++++ Records supplied

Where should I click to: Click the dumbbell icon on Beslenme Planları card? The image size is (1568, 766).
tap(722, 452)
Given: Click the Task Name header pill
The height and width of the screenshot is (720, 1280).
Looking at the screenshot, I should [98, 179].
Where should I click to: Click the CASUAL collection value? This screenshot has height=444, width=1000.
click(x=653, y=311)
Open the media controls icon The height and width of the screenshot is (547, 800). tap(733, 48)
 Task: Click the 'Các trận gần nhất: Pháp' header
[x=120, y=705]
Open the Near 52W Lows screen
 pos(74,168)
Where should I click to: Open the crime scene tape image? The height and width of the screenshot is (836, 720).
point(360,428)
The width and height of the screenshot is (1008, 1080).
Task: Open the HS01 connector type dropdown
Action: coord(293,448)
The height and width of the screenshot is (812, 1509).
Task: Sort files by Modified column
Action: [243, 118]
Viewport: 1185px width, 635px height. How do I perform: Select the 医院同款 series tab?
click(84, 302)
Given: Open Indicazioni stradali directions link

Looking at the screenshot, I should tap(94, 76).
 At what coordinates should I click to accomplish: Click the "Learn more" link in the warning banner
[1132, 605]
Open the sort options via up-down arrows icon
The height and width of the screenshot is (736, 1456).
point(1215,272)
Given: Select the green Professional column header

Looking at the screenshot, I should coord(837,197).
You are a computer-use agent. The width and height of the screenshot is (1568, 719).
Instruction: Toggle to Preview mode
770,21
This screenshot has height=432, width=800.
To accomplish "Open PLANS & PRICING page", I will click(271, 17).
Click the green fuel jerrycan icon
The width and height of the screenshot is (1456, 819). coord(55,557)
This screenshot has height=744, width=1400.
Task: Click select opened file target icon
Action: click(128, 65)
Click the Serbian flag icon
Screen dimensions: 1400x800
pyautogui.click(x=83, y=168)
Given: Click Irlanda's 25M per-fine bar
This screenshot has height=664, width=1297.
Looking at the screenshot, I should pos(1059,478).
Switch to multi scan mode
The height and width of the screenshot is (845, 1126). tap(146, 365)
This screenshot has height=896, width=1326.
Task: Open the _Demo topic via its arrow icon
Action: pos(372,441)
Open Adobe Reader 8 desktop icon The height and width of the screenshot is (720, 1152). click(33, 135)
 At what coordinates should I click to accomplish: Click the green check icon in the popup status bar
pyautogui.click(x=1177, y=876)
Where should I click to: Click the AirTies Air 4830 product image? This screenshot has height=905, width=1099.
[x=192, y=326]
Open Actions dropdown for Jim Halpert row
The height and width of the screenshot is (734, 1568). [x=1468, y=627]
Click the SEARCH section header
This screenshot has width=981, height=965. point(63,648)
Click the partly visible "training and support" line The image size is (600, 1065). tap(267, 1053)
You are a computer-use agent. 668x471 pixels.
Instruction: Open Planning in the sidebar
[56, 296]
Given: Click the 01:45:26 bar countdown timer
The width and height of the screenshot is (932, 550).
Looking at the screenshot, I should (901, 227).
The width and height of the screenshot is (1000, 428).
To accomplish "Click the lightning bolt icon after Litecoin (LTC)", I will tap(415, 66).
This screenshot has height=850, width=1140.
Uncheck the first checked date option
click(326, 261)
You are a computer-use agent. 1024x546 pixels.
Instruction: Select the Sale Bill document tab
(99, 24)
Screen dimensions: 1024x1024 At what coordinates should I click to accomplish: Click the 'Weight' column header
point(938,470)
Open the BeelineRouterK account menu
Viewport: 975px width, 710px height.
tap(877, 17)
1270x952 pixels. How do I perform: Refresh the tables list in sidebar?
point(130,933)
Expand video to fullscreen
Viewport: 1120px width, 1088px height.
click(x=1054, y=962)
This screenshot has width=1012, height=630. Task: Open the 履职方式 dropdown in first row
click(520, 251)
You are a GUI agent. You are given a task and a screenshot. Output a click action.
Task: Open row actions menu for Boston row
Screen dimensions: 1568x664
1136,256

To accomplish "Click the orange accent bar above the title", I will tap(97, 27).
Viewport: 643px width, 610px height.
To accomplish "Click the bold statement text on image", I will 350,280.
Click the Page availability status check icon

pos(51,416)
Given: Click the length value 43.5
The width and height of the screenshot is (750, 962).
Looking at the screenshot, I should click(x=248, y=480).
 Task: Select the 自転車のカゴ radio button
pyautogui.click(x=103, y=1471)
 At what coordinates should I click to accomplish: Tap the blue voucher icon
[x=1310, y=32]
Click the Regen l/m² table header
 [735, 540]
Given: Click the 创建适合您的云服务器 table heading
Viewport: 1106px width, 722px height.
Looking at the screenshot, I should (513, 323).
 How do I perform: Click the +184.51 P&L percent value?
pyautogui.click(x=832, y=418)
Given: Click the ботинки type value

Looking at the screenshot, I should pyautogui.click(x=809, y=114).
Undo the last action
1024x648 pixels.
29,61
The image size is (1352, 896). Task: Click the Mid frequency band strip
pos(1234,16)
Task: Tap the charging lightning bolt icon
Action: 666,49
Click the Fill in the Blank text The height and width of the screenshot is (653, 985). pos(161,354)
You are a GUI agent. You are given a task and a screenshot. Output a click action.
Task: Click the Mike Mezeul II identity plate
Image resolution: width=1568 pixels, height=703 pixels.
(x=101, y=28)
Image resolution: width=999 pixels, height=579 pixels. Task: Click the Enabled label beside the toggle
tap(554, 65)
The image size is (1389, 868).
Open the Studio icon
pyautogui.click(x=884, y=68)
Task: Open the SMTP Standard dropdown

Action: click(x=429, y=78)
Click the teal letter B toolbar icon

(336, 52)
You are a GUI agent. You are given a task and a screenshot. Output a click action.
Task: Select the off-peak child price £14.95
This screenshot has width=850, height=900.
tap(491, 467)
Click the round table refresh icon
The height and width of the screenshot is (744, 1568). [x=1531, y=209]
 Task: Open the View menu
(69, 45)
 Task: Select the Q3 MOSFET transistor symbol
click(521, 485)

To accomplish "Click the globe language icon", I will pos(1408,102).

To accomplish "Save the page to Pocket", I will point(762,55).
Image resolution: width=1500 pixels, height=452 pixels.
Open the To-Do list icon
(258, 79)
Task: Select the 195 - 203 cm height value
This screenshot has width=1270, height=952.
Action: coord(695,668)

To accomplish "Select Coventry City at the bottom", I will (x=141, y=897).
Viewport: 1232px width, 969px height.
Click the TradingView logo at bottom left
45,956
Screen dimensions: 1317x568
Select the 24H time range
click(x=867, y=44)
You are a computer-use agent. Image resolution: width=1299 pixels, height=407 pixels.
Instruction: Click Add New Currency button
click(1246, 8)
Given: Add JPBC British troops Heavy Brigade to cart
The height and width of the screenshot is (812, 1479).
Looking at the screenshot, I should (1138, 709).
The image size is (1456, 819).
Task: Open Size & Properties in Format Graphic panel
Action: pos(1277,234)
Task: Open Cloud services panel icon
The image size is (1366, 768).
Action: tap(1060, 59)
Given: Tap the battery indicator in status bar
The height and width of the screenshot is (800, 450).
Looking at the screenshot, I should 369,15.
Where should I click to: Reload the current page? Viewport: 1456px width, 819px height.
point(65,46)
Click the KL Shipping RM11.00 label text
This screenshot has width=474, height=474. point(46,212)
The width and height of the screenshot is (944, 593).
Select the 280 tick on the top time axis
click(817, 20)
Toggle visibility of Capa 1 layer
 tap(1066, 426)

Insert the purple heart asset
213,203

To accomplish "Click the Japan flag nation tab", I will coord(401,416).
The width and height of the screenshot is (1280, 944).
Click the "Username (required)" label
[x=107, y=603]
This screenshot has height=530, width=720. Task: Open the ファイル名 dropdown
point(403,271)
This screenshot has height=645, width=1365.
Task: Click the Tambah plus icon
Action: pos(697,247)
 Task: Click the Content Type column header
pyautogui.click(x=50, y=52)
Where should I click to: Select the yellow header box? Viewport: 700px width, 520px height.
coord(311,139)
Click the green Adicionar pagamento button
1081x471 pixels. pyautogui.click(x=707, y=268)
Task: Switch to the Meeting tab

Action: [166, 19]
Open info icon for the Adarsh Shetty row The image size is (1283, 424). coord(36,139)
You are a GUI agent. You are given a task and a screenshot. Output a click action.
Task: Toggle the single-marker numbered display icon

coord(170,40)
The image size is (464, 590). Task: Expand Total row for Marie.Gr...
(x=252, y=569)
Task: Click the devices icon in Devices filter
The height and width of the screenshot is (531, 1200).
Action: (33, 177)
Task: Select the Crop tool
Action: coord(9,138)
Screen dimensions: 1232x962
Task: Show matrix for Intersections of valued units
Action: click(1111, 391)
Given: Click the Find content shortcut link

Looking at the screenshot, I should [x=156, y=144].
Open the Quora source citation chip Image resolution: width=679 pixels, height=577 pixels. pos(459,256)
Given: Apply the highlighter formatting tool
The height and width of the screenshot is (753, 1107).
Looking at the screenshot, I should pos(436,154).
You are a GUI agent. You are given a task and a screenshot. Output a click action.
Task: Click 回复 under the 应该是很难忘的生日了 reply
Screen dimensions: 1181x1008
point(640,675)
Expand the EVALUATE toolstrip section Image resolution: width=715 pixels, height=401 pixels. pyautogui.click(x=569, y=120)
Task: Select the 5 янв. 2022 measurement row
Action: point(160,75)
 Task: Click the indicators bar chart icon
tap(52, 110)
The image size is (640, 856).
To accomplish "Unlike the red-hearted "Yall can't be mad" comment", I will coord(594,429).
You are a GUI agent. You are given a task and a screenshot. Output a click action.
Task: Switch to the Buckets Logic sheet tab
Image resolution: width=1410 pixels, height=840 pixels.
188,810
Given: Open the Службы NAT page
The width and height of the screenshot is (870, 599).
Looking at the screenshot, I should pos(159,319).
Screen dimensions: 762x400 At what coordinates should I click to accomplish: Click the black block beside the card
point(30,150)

++++++++

◆ **Exercise brief**:
Reproduce the stretch from the line containing "Viewport: 1232px width, 969px height." through the line containing "Action: pos(697,247)", swapping "dropdown" for "drop-down menu" and leaving everything else unchanged.

◆ **Answer in full**:
Viewport: 1232px width, 969px height.
Click the TradingView logo at bottom left
45,956
Screen dimensions: 1317x568
Select the 24H time range
click(x=867, y=44)
You are a computer-use agent. Image resolution: width=1299 pixels, height=407 pixels.
Instruction: Click Add New Currency button
click(1246, 8)
Given: Add JPBC British troops Heavy Brigade to cart
The height and width of the screenshot is (812, 1479).
Looking at the screenshot, I should (1138, 709).
The image size is (1456, 819).
Task: Open Size & Properties in Format Graphic panel
Action: pos(1277,234)
Task: Open Cloud services panel icon
The image size is (1366, 768).
Action: tap(1060, 59)
Given: Tap the battery indicator in status bar
The height and width of the screenshot is (800, 450).
Looking at the screenshot, I should 369,15.
Where should I click to: Reload the current page? Viewport: 1456px width, 819px height.
point(65,46)
Click the KL Shipping RM11.00 label text
This screenshot has width=474, height=474. point(46,212)
The width and height of the screenshot is (944, 593).
Select the 280 tick on the top time axis
click(817, 20)
Toggle visibility of Capa 1 layer
 tap(1066, 426)

Insert the purple heart asset
213,203

To accomplish "Click the Japan flag nation tab", I will coord(401,416).
The width and height of the screenshot is (1280, 944).
Click the "Username (required)" label
[x=107, y=603]
This screenshot has height=530, width=720. Task: Open the ファイル名 drop-down menu
point(403,271)
This screenshot has height=645, width=1365.
Task: Click the Tambah plus icon
Action: pos(697,247)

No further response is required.